-- Problem statement --
Begin at the first line of the records below and, please, give each line again exactly until the line with "[Résolu] Lecture Streaming (566, 1278)" is included.

[Information — start]

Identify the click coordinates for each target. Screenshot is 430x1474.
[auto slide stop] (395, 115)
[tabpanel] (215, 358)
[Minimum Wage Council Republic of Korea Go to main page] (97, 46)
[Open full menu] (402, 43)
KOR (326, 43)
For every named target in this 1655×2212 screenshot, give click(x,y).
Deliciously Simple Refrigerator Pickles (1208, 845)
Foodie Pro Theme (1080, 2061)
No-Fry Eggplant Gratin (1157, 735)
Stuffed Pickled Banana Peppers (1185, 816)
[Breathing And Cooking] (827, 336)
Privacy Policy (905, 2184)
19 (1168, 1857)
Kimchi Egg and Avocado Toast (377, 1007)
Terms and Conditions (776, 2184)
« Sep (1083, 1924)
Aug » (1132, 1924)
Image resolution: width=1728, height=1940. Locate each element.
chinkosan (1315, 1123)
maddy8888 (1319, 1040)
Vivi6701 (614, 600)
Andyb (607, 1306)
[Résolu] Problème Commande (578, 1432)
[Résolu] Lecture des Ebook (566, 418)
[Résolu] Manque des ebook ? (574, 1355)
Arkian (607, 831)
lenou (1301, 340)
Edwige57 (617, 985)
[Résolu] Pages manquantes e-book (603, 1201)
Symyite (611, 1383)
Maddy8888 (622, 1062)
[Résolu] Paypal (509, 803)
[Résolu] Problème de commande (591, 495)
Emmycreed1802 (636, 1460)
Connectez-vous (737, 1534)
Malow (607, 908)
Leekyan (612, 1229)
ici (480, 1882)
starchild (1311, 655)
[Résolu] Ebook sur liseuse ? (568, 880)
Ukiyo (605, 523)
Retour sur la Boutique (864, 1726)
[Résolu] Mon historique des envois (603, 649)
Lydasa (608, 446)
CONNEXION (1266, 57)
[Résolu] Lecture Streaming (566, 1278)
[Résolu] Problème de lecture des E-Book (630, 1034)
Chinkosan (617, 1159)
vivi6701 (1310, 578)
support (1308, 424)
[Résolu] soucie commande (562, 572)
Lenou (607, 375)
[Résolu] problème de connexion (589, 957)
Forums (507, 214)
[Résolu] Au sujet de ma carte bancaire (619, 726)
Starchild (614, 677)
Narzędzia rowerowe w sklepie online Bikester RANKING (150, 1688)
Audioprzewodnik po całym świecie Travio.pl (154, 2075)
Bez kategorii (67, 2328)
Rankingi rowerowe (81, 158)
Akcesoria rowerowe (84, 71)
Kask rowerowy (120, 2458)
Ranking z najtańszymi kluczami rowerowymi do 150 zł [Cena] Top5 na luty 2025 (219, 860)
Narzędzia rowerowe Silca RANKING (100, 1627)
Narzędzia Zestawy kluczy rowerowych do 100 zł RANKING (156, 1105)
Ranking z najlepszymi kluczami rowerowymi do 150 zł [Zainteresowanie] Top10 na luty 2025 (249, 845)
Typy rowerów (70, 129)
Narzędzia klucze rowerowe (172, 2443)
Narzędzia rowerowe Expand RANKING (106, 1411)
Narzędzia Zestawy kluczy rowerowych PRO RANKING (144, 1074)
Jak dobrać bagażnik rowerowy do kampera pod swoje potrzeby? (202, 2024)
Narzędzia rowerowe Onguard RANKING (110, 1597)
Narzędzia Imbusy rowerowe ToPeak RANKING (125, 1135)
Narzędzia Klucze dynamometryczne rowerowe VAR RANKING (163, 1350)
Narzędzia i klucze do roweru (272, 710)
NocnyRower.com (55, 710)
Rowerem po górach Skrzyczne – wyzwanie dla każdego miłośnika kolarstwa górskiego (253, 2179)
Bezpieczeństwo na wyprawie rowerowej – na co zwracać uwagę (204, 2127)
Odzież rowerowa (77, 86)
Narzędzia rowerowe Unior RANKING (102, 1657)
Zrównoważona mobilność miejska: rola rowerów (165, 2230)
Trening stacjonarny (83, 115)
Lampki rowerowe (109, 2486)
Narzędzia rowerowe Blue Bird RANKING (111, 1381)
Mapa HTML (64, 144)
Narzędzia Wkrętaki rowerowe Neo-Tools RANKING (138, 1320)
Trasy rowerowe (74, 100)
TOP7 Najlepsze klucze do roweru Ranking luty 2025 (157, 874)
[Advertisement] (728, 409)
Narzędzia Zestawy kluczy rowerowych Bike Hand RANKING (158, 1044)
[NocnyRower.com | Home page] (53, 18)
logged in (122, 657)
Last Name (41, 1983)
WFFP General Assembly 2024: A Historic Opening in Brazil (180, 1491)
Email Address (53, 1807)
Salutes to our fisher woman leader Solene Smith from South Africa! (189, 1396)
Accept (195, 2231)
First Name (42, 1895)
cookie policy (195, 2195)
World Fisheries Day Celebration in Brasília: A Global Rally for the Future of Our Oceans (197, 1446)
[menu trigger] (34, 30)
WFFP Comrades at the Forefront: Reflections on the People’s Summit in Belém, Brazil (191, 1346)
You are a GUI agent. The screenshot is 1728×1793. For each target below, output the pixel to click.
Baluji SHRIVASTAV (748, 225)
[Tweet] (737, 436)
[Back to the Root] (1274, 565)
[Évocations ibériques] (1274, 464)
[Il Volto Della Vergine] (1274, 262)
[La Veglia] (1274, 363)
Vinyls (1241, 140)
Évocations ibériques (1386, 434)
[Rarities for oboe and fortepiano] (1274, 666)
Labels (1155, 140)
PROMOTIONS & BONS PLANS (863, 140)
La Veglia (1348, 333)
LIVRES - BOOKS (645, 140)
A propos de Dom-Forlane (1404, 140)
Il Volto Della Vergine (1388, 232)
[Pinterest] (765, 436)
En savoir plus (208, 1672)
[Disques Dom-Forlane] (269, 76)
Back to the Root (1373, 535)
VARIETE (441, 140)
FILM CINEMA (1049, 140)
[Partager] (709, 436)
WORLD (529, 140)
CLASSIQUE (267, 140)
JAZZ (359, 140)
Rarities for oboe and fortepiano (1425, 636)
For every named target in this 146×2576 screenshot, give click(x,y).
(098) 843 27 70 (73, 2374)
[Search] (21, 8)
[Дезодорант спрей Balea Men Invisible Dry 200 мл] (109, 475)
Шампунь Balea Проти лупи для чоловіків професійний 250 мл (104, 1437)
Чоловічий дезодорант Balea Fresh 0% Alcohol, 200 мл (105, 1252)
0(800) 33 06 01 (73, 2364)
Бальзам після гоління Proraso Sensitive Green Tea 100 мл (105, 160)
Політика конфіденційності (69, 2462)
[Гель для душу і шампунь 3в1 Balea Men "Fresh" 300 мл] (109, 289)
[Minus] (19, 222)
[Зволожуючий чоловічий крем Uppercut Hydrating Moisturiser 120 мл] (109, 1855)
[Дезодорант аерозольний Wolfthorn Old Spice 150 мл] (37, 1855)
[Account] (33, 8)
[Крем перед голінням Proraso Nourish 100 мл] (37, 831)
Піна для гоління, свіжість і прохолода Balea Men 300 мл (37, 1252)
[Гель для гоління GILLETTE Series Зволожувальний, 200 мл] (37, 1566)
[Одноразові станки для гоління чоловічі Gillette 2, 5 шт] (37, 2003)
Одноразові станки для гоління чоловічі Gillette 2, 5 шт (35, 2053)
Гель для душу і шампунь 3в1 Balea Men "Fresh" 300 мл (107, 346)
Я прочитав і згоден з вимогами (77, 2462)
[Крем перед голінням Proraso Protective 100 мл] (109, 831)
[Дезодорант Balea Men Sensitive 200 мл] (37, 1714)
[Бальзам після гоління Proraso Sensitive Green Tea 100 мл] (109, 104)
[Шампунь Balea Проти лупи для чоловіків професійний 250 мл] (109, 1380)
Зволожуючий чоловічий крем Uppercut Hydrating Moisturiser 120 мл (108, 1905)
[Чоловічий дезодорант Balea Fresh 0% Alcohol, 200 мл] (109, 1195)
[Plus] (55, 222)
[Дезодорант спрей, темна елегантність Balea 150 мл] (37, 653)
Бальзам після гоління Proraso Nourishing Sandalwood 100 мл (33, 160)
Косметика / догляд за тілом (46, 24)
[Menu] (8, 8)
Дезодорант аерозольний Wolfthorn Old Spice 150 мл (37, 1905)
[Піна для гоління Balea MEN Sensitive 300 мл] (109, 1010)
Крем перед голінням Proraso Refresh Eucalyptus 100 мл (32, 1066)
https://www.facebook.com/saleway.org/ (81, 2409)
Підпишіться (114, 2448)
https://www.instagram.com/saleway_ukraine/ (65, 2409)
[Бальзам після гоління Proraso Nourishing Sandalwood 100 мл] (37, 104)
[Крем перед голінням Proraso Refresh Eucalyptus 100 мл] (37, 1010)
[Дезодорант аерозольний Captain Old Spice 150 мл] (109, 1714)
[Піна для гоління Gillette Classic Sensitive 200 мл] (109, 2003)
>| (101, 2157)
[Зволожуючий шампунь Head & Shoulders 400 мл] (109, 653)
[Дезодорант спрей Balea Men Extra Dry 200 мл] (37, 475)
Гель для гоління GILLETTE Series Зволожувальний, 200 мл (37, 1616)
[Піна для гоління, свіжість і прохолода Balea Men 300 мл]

[Information — finish]

-- Final answer --
Identify the click coordinates for each target. Screenshot is 430x1474.
[auto slide stop] (395, 115)
[tabpanel] (215, 358)
[Minimum Wage Council Republic of Korea Go to main page] (97, 46)
[Open full menu] (402, 43)
KOR (326, 43)
For every named target in this 1655×2212 screenshot, give click(x,y).
Deliciously Simple Refrigerator Pickles (1208, 845)
Foodie Pro Theme (1080, 2061)
No-Fry Eggplant Gratin (1157, 735)
Stuffed Pickled Banana Peppers (1185, 816)
[Breathing And Cooking] (827, 336)
Privacy Policy (905, 2184)
19 (1168, 1857)
Kimchi Egg and Avocado Toast (377, 1007)
Terms and Conditions (776, 2184)
« Sep (1083, 1924)
Aug » (1132, 1924)
Image resolution: width=1728, height=1940. Locate each element.
chinkosan (1315, 1123)
maddy8888 (1319, 1040)
Vivi6701 (614, 600)
Andyb (607, 1306)
[Résolu] Problème Commande (578, 1432)
[Résolu] Lecture des Ebook (566, 418)
[Résolu] Manque des ebook ? (574, 1355)
Arkian (607, 831)
lenou (1301, 340)
Edwige57 (617, 985)
[Résolu] Pages manquantes e-book (603, 1201)
Symyite (611, 1383)
Maddy8888 (622, 1062)
[Résolu] Paypal (509, 803)
[Résolu] Problème de commande (591, 495)
Emmycreed1802 (636, 1460)
Connectez-vous (737, 1534)
Malow (607, 908)
Leekyan (612, 1229)
ici (480, 1882)
starchild (1311, 655)
[Résolu] Ebook sur liseuse ? (568, 880)
Ukiyo (605, 523)
Retour sur la Boutique (864, 1726)
[Résolu] Mon historique des envois (603, 649)
Lydasa (608, 446)
CONNEXION (1266, 57)
[Résolu] Lecture Streaming (566, 1278)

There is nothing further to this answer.